By:Dr. Alison Lee, DO

My Back Hurts! What Can I Do?

Most of us will seek medical care for back pain at some point. Back pain, especially in the lower back, is common. It may be dull and nagging or a sharp pain you can point to. You may remember when you hurt your back, or it may start hurting for no reason you can recall. Regardless of how it starts, it is painful and may take a toll on your quality of life.

The good news is that most back pain is not due to any major problem with your body. Usually it gets better on its own with time, and no treatment is needed. And besides,  back pain differs from person to person, making it difficult to treat., But, here is what we know about back pain, and some practical advice for feeling better:

Activity helps back pain.

MOVING improves most back pain. We sit much more than we should, which puts stress on many parts of the body. Gaining weight makes it even worse. Movement improves blood flow in general, which helps the body heal. So, at the very least, if you get up from your seated position several times a day you may notice a difference. You will probably notice an even greater difference if you get at least 30 minutes of moderate activity five days each week.
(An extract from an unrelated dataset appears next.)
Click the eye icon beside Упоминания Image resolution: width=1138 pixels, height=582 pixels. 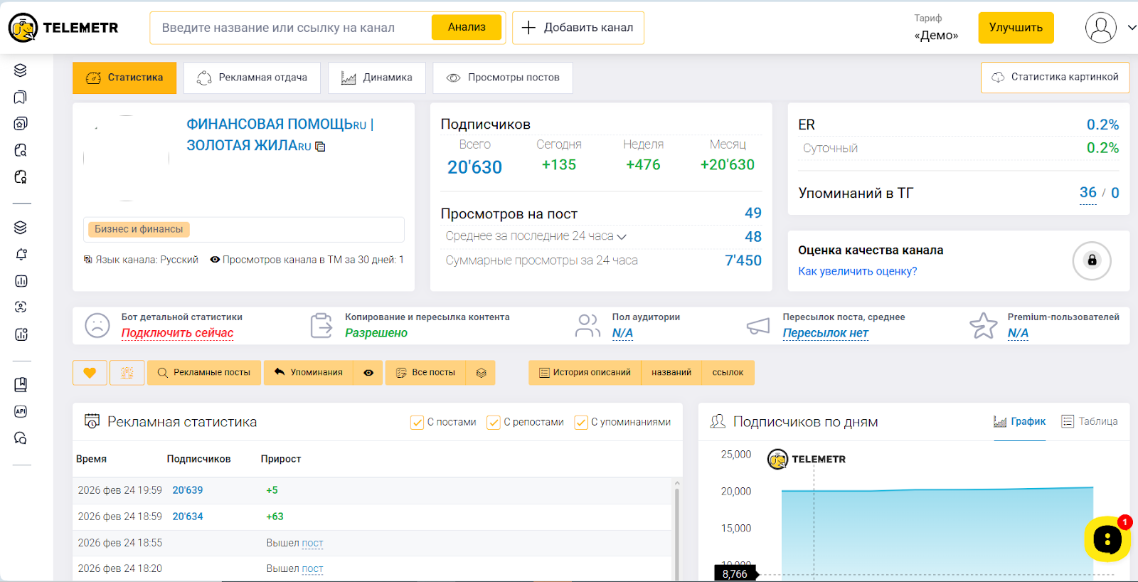coord(368,373)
Taking this a few steps further, you can strengthen your core muscles to take the stress off your lower back. Strengthen these muscles with abdominal and lower back exercises [link: ]. Most of what we do in our daily routines does not help strengthen these core muscles, so we have to make a real effort to do so. There is no one best core-strengthening program. Pilates, yoga, physical therapy or home exercise programs—whatever works for you and your lifestyle is a good option. It is important to keep at it!

More flexibility may help with your back pain, too. The backs of our legs, or the hamstrings, and the muscles in our buttocks, the gluteals, can become very tight and make back pain worse. Stretching these muscles up to three times a day can help [link:].
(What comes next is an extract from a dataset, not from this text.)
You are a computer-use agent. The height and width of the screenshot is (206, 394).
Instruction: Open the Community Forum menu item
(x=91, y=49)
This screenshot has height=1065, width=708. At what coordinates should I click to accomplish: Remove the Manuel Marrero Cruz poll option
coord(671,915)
The mind and body constantly are communicating.  
We know that stress, anxiety, and depression can affect pain, making the pain worse or making it harder to tolerate pain. Finding ways to relax is important for your overall health. Regular exercise helps. But regardless of what we do, creating stress-free space in our daily routine can have positive impact on our wellbeing and alleviate pain. John Sarno, M.D., writes on this topic and is worth reading [link: ]. His approach may not fit everyone’s needs, but he makes excellent points about how the mind and body work together in back pain. Openly acknowledging and dealing with this part of back pain is very important in helping you recover and cope with it.

Sleep.

Regular sleep helps just about everything. Poor sleep eventually takes a toll on our health, and affects our perception of pain. Being rested makes us feel better in general, and improves symptoms of back pain. Getting regular activity and reducing stress will also naturally help sleep. 

Know when it’s time to see a doctor.

In some instances, for example if your back pain comes with weight loss, fevers, incontinence (loss of control of your bladder or bowels), weakness, or sensory changes (severe numbness or tingling), it’s time to call your doctor.     For most of us, being active, mindful, and rested will help us find relief from, and prevent future episodes of, back pain.